VARI is an extension to Cosmo and supports offline construction of succinct colored de Bruijn graphs.

If you use VARI in scholarly work, please cite:

Muggli, M. D., Bowe, A., Noyes, N. R., Morley, P., Belk, K., Raymond, R., Gagie, T., Puglisi, S. J., and Boucher, C. (2017). Succinct colored de bruijn graphs. Bioinformatics. doi: 10.1093/bioinformatics/btx067

@article{muggli2017vari,
  title={Succinct Colored de Bruijn Graphs},
  author={Muggli, Martin D and Bowe, Alexander and Noyes, Noelle R and Morley, Paul and Belk, Keith and Raymond, Robert and  Gagie, Travis and Puglisi, Simon J and Boucher, Christina},
  journal={Bioinformatics},
  year={2017},
  publish={Oxford Univ Press}
}

Building notes

Five third party packages are required for VARI. All should be cloned within the 3rd_party_src directory. Any 3rd party software may change in incompatible ways. The revisions known to work for the published results are included.

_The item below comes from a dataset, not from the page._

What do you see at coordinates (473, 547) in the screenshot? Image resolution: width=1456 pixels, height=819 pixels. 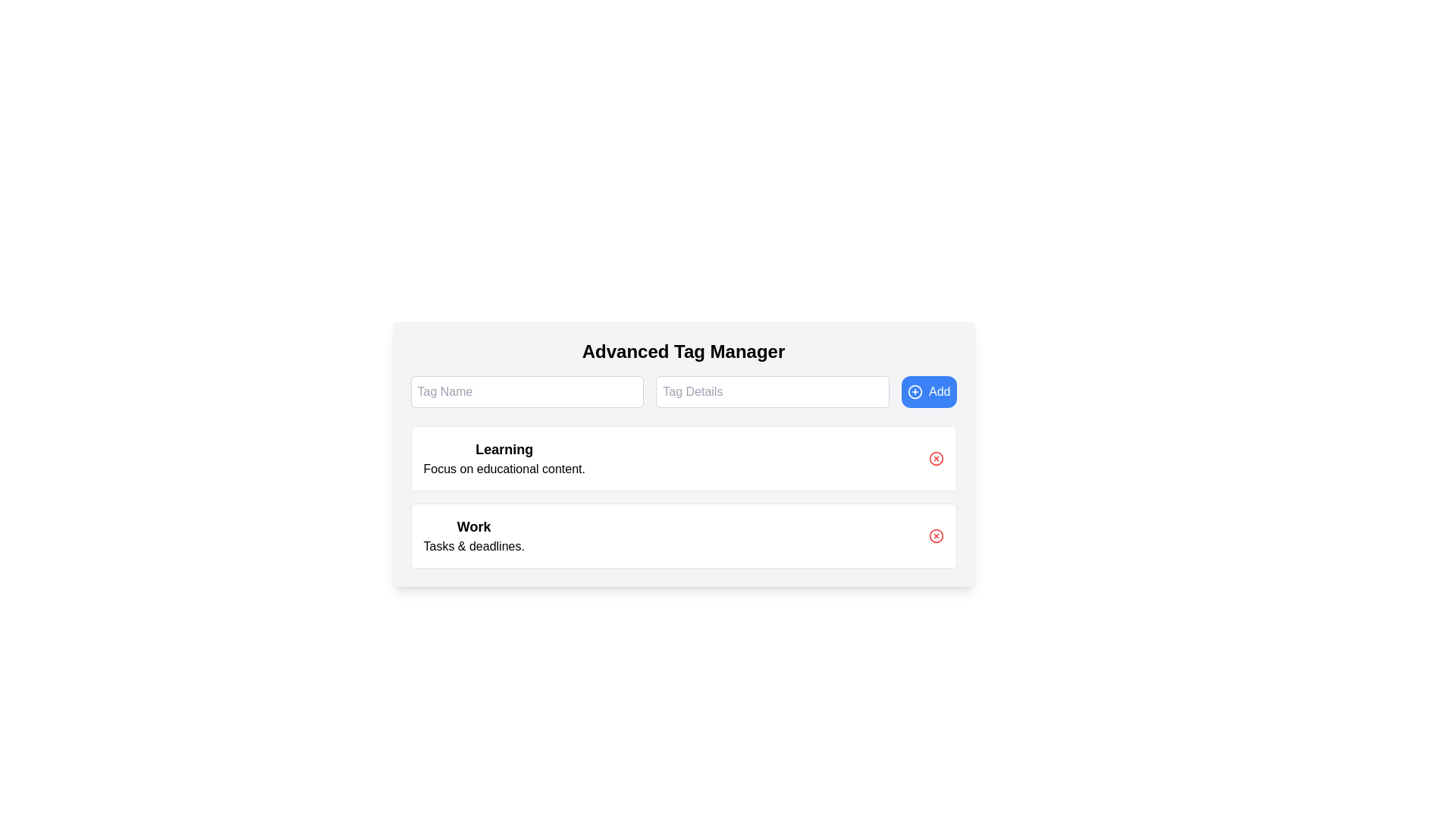 I see `the static text label displaying 'Tasks & deadlines.' located beneath the 'Work' title` at bounding box center [473, 547].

  1. KMC2 -- 'git clone https://github.com/refresh-bio/KMC' (commit f090276855a3f7c0b14e9f3abc8c99d3213247b3)
  2. sdsl-lite -- 'git clone https://github.com/cosmo-team/sdsl-lite.git' (commit 9fa981958a9d2ddade12d083548f2b09939514fb)
  3. stxxl -- 'git clone https://github.com/stxxl/stxxl' (commit 5b9663e6b769748f3b3d3a9a779b4b89e24d7a27)
  4. tclap -- 'git clone https://github.com/cosmo-team/tclap' (commit f41dcb5ce3d063c9fe95623193bba693338f3edb)
  5. Boost 1.54* -- 'wget http://sourceforge.net/projects/boost/files/boost/1.54.0/boost_1_54_0.tar.bz2'
  • VARI fails to compile with later versions of Boost. For the time being, it is necessary to download and compile Boost 1.54 and update BOOST_PATH in the Makefile to reflect the installed directory. See Issue #7.

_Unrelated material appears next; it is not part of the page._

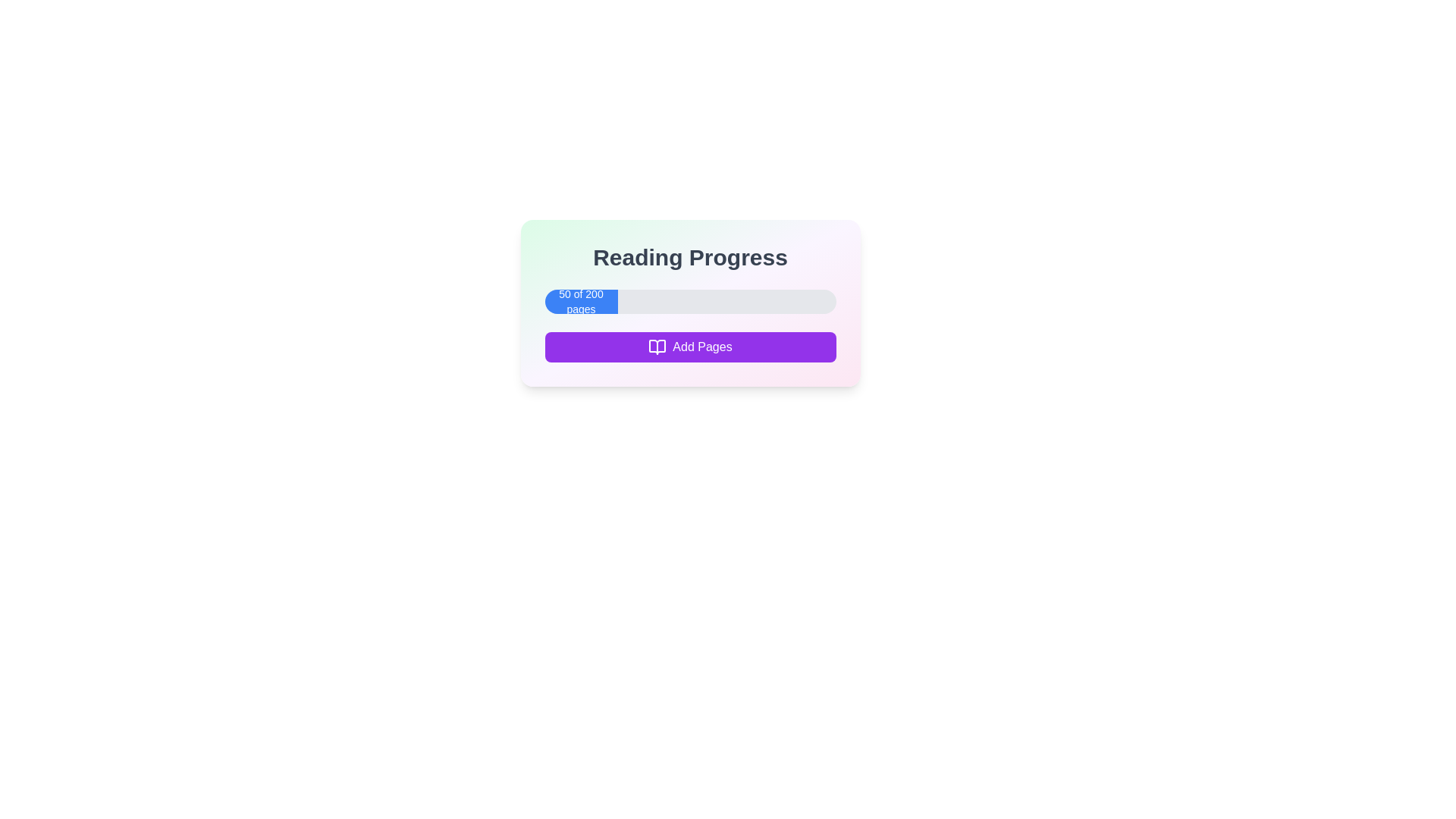 This screenshot has height=819, width=1456. I want to click on the progress bar that visually represents reading progress, located below the 'Reading Progress' title and above the 'Add Pages' button, so click(689, 301).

They should be configured and built following their own instructions and set to install their files in a 3rd_party_inst subdirectory which is a sibling of 3rd_party_src. The following sequence of commands should build the required parts. Compilation errors may or may not affect the functionality of VARI, as VARI doesn't use all functionality of 3rd party sources. Please email me if you run into trouble. I'm intermitently working on streamlining the process. -MDM May 17, 2017

Note: Change "/home/martin_muggli/git/test/cosmo" to wherever your cosmo working tree ends up.

# Fetch software and setup directories
git clone https://github.com/cosmo-team/cosmo/
cd cosmo/
git checkout VARI
mkdir 3rd_party_src
mkdir -p 3rd_party_inst/boost
cd 3rd_party_src
git clone https://github.com/refresh-bio/KMC
git clone https://github.com/cosmo-team/sdsl-lite.git
git clone https://github.com/stxxl/stxxl
git clone https://github.com/cosmo-team/tclap
wget http://sourceforge.net/projects/boost/files/boost/1.54.0/boost_1_54_0.tar.bz2
tar -xjf boost_1_54_0.tar.bz2

# Build the five dependencies
cd boost_1_54_0
./bootstrap.sh --prefix=../../3rd_party_inst/boost
./b2 install
cd ..

cd sdsl-lite/
/usr/bin/time sh install.sh /home/martin_muggli/git/test/cosmo/3rd_party_inst
cd ..

cd stxxl
mkdir build
cd build
cmake .. -DCMAKE_BUILD_TYPE=Release -DCMAKE_INSTALL_PREFIX=/home/martin_muggli/git/test/cosmo/3rd_party_inst -DBUILD_STATIC_LIBS=ON
make
make install
cd ../..

cd KMC
make
cd ..

cd tclap/
autoreconf -fvi
./configure --prefix=/home/martin_muggli/git/test/cosmo/3rd_party_inst
make
make install
cd ../..

# Build VARI
make

Usage

Below is an example of using the succinct colored de Bruijn graph for bubble calling.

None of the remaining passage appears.